Text excerpt section start

Findings
A Finding is the primary output of a Doctor's examination. It represents a diagnosed issue — a structured object capturing exactly what was found, how severe it is, and the raw evidence that supports the conclusion.
The Finding Object
class Finding(BaseModel):
title: str
description: str
severity: Severity
confidence: Confidence
risk_score: float
risk_level: str
evidence: Dict[str, Any]
structured_evidence: List[DiagnosticEvidence]
tags: List[str]
Fields
| Field | Type | Description |
|---|---|---|
title |
str |
A short, human-readable label for the issue (e.g., "Generalization Gap"). |
description |
str |
A detailed explanation of the finding and why it is problematic. |
severity |
Severity |
The final alert level: INFO, WARNING, or CRITICAL. |
confidence |
Confidence |
How certain ModelDoctor is that this issue is real: LOW, MEDIUM, HIGH. |
risk_score |
float |
A continuous risk score from 0.0 to 1.0. |
risk_level |
str |
The categorical risk level (INFO, LOW, MEDIUM, HIGH, CRITICAL). |
evidence |
dict |
A flat dictionary of the raw measured values (e.g., {"generalization_gap": 0.23}). |
structured_evidence |
List[DiagnosticEvidence] |
Structured evidence objects with thresholds and weights. |
tags |
List[str] |
Categorical tags used for filtering (e.g., ["overfitting", "generalization"]). |
Severity Levels
| Level | Meaning |
|---|---|
INFO |
Healthy or expected behavior. Not shown in primary alert dashboard. |
WARNING |
Degrades performance or risks edge-case failures. Review recommended. |
CRITICAL |
Will likely cause immediate model failure or entirely invalidate evaluation metrics. |
DiagnosticEvidence
Each finding is backed by one or more DiagnosticEvidence objects — the raw signals collected by the Doctor before Confidence and Risk scoring:
class DiagnosticEvidence(BaseModel):
name: str
measured_value: float
expected_range: str
weight: str
normalized_score: float
| Field | Description |
|---|---|
name |
Name of the signal (e.g., "Generalization Gap"). |
measured_value |
The raw value measured from the model (e.g., 0.23). |
expected_range |
Human-readable threshold (e.g., "<= 0.15"). |
weight |
Heuristic importance: Low, Medium, High, Very High. |
normalized_score |
How severely the threshold was violated (0.0 = no violation, 1.0 = maximum violation). |
Reading Findings Programmatically
import modeldoctor as md
report = md.diagnose(model, X_train, y_train, X_test, y_test)

Text excerpt section end

Extend the ModelDoctor findings documentation past its last line of code, carrying on the section on reading findings programmatically.

Supplied information section start

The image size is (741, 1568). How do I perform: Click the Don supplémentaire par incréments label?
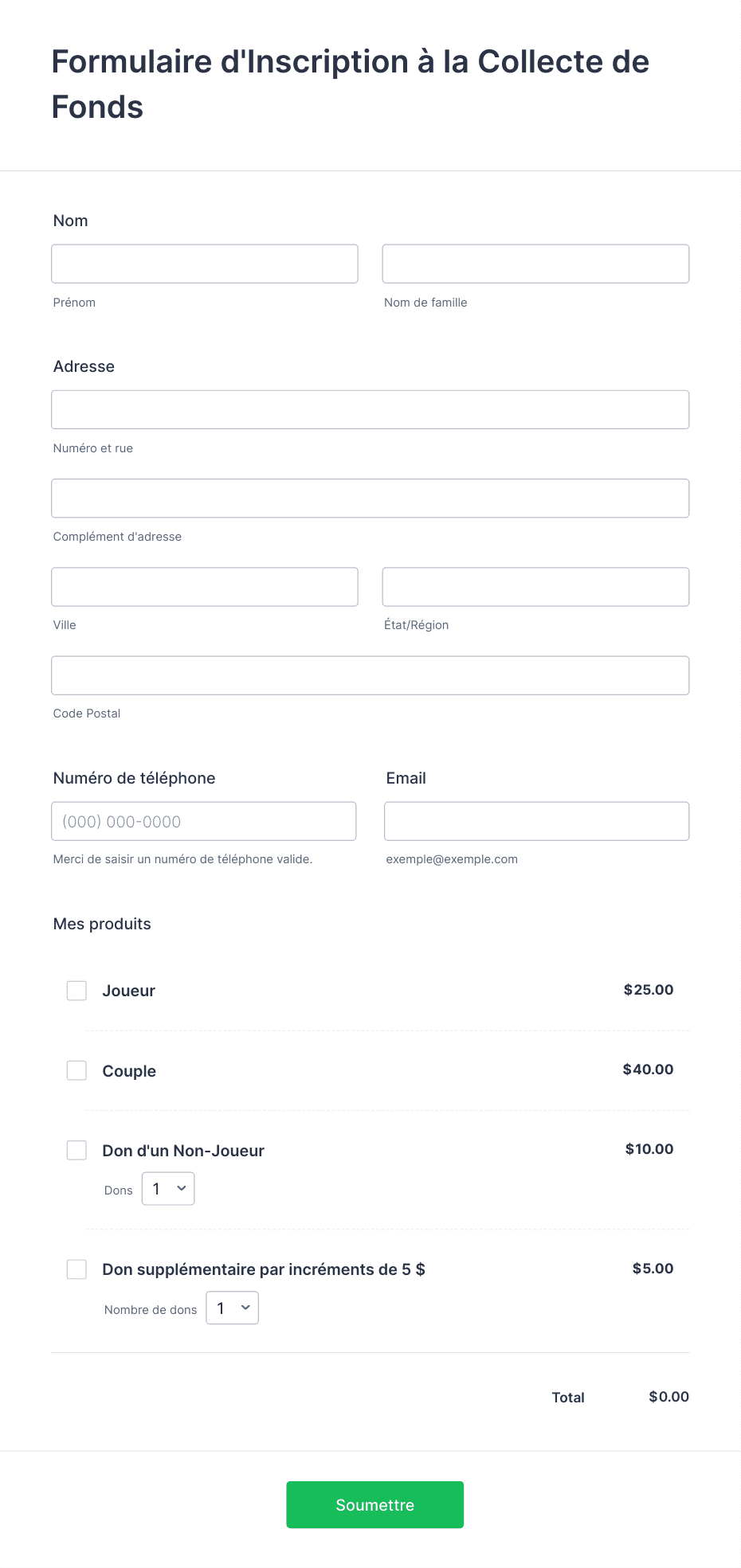click(264, 1269)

Supplied information section end

[Exercise output]
# Gather all findings across all doctors
all_findings = [f for d in report.diagnoses for f in (d.findings or [])]
for finding in all_findings:
if finding.severity.value in ("warning", "critical"):
print(f"[{finding.severity.value.upper()}] {finding.title}")
print(f" {finding.explanation}")
for ev in finding.structured_evidence:
print(f" Evidence: {ev.name} = {ev.measured_value} (expected {ev.expected_range})")
Relationship to Prescriptions
Every WARNING or CRITICAL finding is automatically matched against the Prescription Engine knowledge base. If a match is found, a Prescription is generated and attached to the report with concrete remediation steps.